Germany to establish coordination hub for international power-to-x activities
Clean Energy Wire
Germany will establish a central hub to coordinate its international ambitions to push the production and trade of synthetic fuels made with renewable power. "We need an internationally coordinated approach," environment minister Svenja Schulze said at the Madrid climate summit COP25. She added that fuels made with so-called power-to-x technologies will be a "key future technology for climate protection," especially in aviation, shipping, steelmaking and the chemical industry.
Synthetic fuels will eventually be made and traded in a production chain spanning the globe, Schulze said. Germany's new international power-to-x secretariat will be based in Berlin and run by the German development agency GIZ. Its aim is to set up an international network while ensuring that developing countries that produce the renewable fuel benefit from their engagement, Schulze said.

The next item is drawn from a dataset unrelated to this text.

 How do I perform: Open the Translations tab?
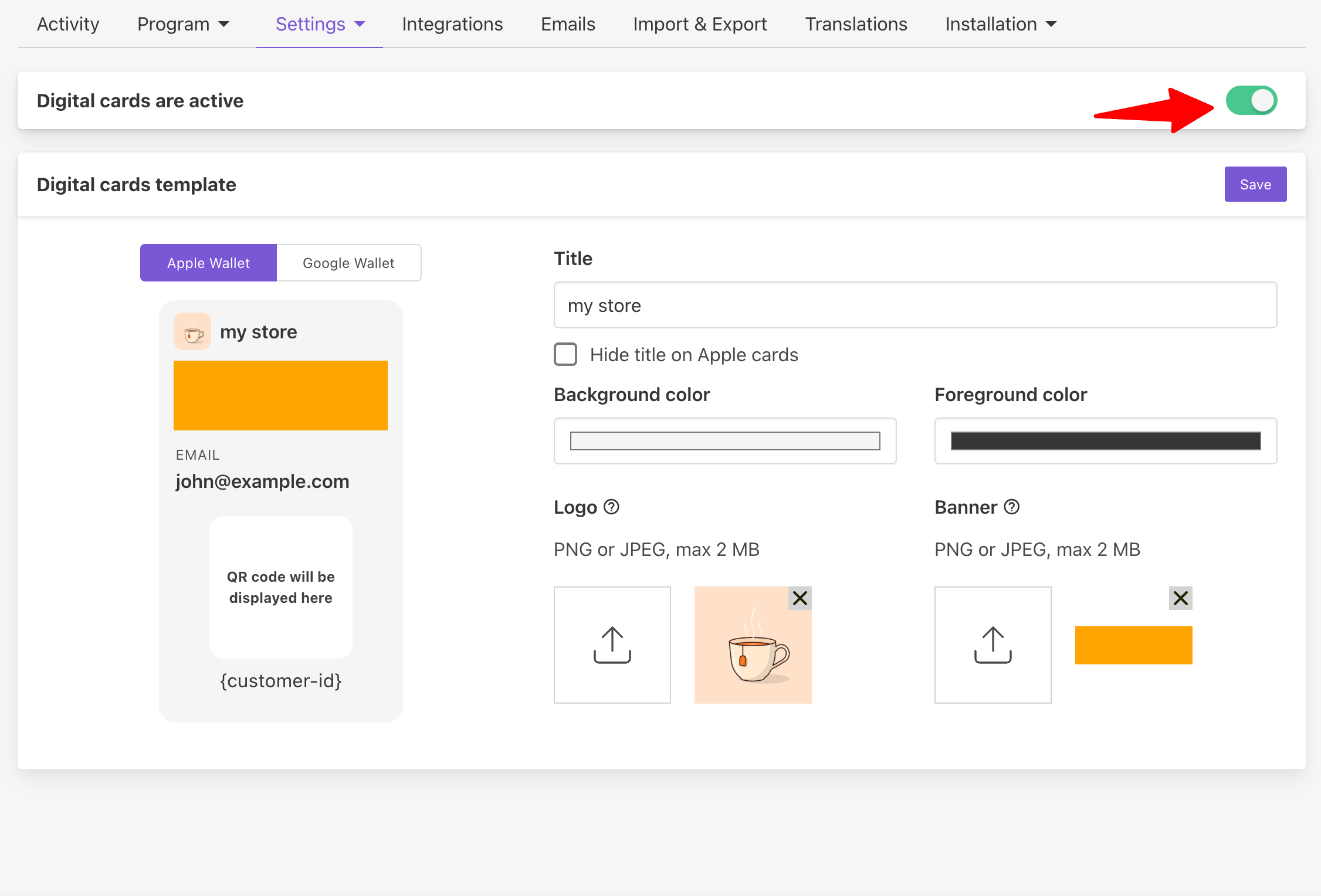click(856, 24)
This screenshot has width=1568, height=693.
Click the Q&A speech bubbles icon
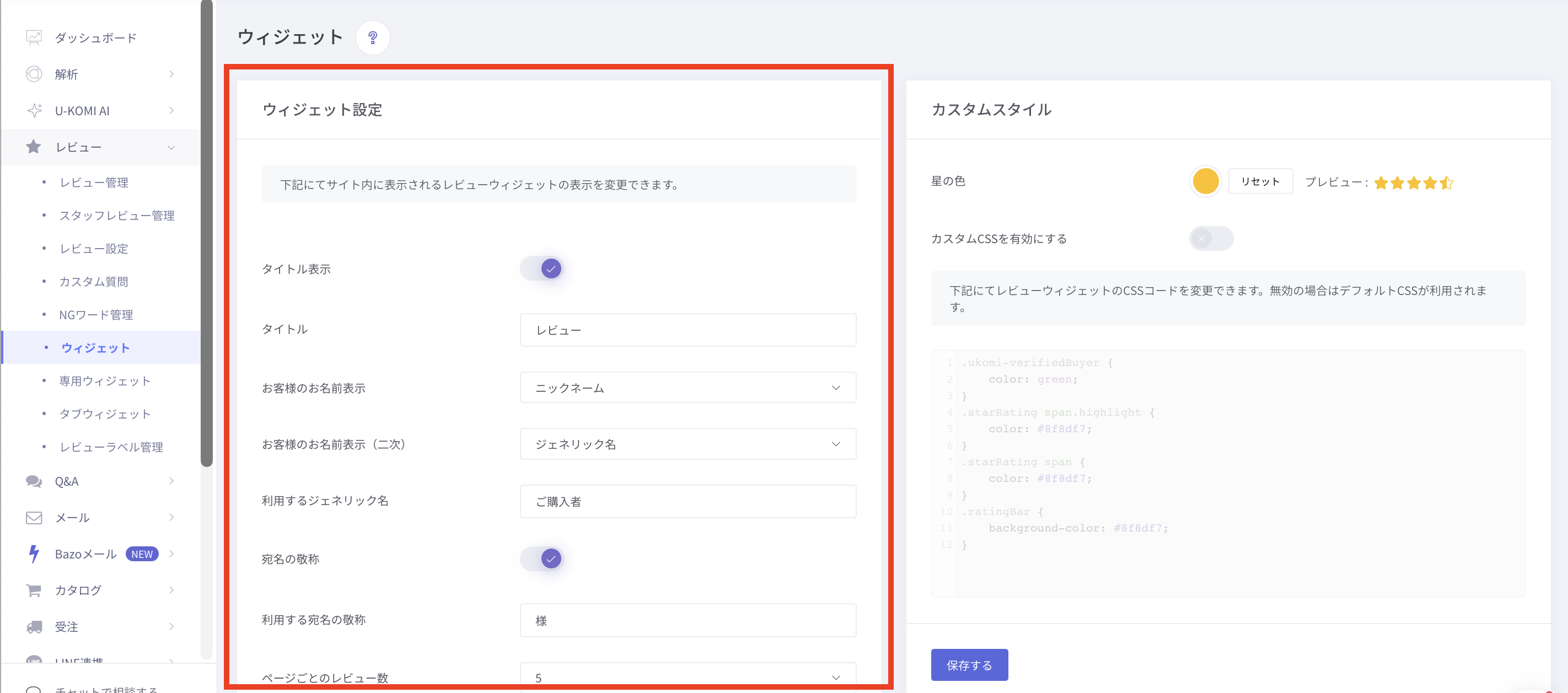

She added that German industry was leading in renewable technologies and also stood to benefit from being a pioneer. "As Germans, we have a reputation that we need to defend," Schulze said.
Making fuels with renewable electricity will be key to global efforts to decarbonise and Germany must urgently develop strategies to roll out the technologies on an industrial scale at home and abroad without causing undue harm to the environment, according to government and industry experts. Germany currently has a strong position in making synthetic fuels with renewable electricity, such as electrolysers that generate hydrogen, the basis for climate-neutral fuels, exemplified by start-ups like Sunfire, Enapter and Hydrogenius Technologies. German experts believe that synthetic fuels will be needed on a large scale to decarbonise the cement, steel and chemical industries as well as long-distance aviation and shipping, as renewable electricity cannot be used directly to make those sectors climate neutral. Germany looks set to import large quantities of synthetic fuels in the future because it can't generate the necessary quantities by itself due to its limited renewables deployment potential.